What you have to do: Find the string "computer" in the records. Copy every line it appears in.
+---+
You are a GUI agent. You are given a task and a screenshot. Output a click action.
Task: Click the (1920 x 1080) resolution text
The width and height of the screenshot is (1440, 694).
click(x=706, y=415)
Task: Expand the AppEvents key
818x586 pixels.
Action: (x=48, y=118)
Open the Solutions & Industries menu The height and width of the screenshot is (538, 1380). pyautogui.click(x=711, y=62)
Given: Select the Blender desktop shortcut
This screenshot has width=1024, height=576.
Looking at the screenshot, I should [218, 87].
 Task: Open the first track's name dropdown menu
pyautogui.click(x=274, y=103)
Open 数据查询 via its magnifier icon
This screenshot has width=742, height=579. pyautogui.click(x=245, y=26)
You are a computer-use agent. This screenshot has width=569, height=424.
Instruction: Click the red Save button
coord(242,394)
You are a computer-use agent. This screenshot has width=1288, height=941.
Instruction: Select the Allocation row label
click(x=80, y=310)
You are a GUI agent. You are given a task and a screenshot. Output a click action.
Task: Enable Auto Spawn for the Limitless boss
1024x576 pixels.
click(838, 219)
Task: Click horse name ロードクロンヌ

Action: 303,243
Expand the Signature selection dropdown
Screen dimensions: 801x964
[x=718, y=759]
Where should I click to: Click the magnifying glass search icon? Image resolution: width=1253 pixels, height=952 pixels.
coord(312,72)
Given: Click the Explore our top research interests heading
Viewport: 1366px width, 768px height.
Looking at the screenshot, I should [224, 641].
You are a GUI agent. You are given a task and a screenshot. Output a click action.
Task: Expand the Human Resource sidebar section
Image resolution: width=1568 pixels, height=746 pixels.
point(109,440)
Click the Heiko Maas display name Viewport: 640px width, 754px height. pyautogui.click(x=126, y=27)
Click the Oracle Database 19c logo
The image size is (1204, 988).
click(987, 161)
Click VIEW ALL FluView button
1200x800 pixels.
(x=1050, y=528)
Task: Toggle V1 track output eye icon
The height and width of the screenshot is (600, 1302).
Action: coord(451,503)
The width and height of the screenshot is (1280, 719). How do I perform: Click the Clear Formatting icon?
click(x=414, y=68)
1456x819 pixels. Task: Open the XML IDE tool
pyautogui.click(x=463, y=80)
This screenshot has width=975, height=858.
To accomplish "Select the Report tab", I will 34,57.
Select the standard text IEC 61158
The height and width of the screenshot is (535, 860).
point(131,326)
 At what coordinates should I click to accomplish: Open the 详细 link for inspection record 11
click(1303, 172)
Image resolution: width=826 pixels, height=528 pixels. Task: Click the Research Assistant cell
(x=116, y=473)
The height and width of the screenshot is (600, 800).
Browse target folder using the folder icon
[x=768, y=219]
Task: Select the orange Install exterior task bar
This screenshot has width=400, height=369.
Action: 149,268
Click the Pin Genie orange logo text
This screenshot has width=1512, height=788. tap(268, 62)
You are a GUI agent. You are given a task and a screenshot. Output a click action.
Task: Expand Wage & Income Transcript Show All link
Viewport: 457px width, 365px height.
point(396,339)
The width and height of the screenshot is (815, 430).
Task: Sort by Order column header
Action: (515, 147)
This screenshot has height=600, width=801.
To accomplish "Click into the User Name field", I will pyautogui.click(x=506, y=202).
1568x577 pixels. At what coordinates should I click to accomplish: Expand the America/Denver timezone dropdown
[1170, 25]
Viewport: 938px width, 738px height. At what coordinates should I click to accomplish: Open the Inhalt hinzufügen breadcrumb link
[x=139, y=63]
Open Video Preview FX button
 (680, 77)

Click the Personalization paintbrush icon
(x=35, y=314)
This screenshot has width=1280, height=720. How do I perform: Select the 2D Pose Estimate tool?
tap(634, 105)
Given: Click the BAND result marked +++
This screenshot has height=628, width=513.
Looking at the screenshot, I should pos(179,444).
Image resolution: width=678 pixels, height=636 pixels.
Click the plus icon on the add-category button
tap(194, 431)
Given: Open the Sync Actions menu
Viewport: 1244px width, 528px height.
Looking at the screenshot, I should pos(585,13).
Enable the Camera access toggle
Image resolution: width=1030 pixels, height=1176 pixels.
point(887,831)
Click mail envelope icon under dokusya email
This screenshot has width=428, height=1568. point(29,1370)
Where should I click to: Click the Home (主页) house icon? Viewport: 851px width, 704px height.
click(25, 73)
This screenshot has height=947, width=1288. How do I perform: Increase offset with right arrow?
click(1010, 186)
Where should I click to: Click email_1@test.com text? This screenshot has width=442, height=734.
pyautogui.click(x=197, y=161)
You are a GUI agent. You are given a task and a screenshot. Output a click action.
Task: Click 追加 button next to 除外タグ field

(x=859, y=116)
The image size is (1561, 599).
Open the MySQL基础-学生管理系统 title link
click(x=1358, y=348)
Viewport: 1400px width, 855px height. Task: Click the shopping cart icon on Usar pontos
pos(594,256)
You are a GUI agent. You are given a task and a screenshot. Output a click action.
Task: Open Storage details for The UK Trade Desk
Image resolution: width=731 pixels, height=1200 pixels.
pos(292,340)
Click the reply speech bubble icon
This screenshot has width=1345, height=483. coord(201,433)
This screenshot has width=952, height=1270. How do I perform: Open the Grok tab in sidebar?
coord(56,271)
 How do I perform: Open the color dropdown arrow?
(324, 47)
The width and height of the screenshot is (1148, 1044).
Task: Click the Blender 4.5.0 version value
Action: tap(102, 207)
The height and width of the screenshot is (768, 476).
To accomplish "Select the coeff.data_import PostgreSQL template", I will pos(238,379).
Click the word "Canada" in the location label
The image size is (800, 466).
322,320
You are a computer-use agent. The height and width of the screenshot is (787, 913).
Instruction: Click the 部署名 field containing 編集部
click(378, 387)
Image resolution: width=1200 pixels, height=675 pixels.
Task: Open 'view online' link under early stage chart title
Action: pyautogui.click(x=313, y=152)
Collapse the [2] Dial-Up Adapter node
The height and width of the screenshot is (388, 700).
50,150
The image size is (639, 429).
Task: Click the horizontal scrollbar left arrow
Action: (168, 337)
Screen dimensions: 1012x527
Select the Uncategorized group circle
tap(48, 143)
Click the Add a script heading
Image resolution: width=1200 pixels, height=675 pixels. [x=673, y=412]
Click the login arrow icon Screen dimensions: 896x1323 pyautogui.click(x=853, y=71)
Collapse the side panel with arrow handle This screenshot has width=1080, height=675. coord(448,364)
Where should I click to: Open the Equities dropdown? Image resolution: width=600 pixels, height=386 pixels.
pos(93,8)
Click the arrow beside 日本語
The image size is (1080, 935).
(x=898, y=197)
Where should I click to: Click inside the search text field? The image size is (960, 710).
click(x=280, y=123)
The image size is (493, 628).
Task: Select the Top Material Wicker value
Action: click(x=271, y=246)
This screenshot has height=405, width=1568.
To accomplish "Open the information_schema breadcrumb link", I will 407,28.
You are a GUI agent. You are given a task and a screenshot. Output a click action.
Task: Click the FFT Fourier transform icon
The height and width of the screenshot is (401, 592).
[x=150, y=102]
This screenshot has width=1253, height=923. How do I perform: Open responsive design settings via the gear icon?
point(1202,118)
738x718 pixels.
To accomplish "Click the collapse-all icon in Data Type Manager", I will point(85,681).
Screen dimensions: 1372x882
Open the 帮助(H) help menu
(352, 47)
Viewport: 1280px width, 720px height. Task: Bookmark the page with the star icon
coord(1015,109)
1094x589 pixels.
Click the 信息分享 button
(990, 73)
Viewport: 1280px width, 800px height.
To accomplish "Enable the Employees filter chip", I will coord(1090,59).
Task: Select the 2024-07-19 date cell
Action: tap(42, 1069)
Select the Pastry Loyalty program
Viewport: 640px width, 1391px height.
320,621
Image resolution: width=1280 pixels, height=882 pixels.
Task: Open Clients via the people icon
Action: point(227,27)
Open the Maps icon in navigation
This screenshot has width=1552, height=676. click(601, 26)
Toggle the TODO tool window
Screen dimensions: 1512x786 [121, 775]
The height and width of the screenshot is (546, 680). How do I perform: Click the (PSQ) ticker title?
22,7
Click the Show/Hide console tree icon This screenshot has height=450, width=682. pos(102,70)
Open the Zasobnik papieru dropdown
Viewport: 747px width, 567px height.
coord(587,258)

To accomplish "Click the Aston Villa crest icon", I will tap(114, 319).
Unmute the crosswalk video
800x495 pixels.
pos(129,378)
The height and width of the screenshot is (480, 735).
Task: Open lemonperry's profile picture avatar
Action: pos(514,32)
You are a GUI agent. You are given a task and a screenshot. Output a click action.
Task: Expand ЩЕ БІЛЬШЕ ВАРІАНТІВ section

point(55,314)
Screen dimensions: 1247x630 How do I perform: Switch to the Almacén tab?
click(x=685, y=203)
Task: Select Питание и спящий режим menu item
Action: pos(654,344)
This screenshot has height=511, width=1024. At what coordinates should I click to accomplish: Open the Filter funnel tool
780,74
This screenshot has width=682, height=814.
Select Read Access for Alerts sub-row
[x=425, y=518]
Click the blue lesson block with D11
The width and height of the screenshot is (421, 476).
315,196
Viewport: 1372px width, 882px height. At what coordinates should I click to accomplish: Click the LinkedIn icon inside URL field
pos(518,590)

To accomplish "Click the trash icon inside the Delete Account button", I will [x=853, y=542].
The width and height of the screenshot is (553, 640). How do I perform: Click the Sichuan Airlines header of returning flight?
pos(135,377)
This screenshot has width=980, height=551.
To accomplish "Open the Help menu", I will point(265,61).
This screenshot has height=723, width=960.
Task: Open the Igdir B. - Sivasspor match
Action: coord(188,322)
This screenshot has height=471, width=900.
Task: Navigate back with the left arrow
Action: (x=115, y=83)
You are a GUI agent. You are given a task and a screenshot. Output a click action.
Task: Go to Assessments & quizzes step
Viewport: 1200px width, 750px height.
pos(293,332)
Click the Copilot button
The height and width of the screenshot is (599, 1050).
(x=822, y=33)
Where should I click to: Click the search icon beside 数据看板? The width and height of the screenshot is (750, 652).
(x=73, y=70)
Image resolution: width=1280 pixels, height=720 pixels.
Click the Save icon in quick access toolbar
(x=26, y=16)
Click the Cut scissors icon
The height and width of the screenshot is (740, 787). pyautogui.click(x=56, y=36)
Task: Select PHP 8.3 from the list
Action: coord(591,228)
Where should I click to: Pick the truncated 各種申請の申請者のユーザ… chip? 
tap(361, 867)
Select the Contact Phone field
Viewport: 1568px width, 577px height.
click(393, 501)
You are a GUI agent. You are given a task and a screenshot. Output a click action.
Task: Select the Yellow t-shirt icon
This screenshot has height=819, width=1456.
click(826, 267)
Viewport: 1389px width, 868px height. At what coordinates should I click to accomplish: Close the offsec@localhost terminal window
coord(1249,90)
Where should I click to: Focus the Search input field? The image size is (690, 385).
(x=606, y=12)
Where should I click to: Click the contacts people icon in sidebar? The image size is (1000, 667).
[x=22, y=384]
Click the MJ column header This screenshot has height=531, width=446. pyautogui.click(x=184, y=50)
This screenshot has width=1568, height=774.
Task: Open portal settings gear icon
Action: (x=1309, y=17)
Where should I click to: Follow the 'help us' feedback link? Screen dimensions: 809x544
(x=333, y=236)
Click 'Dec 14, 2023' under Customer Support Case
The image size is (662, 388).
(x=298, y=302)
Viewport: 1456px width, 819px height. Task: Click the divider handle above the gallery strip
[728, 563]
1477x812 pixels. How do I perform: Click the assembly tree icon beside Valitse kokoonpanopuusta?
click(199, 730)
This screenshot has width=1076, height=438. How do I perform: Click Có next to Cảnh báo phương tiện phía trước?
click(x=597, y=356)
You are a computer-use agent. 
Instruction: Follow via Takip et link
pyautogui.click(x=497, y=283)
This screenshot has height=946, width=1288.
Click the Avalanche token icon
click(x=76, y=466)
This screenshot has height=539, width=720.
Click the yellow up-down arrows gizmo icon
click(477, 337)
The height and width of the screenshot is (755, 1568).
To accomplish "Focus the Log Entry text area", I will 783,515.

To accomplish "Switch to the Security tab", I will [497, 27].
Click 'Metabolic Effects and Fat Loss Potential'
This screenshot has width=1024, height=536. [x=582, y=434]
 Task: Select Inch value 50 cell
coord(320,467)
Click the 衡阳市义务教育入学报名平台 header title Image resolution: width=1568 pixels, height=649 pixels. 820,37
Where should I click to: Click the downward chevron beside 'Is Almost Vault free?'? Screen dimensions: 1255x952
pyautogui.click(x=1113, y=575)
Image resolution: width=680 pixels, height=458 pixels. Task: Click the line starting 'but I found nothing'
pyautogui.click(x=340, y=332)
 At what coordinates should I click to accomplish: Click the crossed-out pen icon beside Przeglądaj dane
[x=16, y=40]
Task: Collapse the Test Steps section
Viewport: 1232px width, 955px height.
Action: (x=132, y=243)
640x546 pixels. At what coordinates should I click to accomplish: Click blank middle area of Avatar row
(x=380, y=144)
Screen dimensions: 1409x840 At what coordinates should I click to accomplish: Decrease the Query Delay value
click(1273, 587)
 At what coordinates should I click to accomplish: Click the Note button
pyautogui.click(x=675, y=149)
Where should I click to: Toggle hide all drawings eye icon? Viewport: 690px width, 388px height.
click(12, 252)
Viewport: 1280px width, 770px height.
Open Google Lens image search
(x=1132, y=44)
+---+
Solution to the exercise:
You are a computer-use agent. This screenshot has width=569, height=424.
You are a computer-use agent. This screenshot has width=1288, height=941.
You are a computer-use agent. The height and width of the screenshot is (787, 913).
You are a computer-use agent. 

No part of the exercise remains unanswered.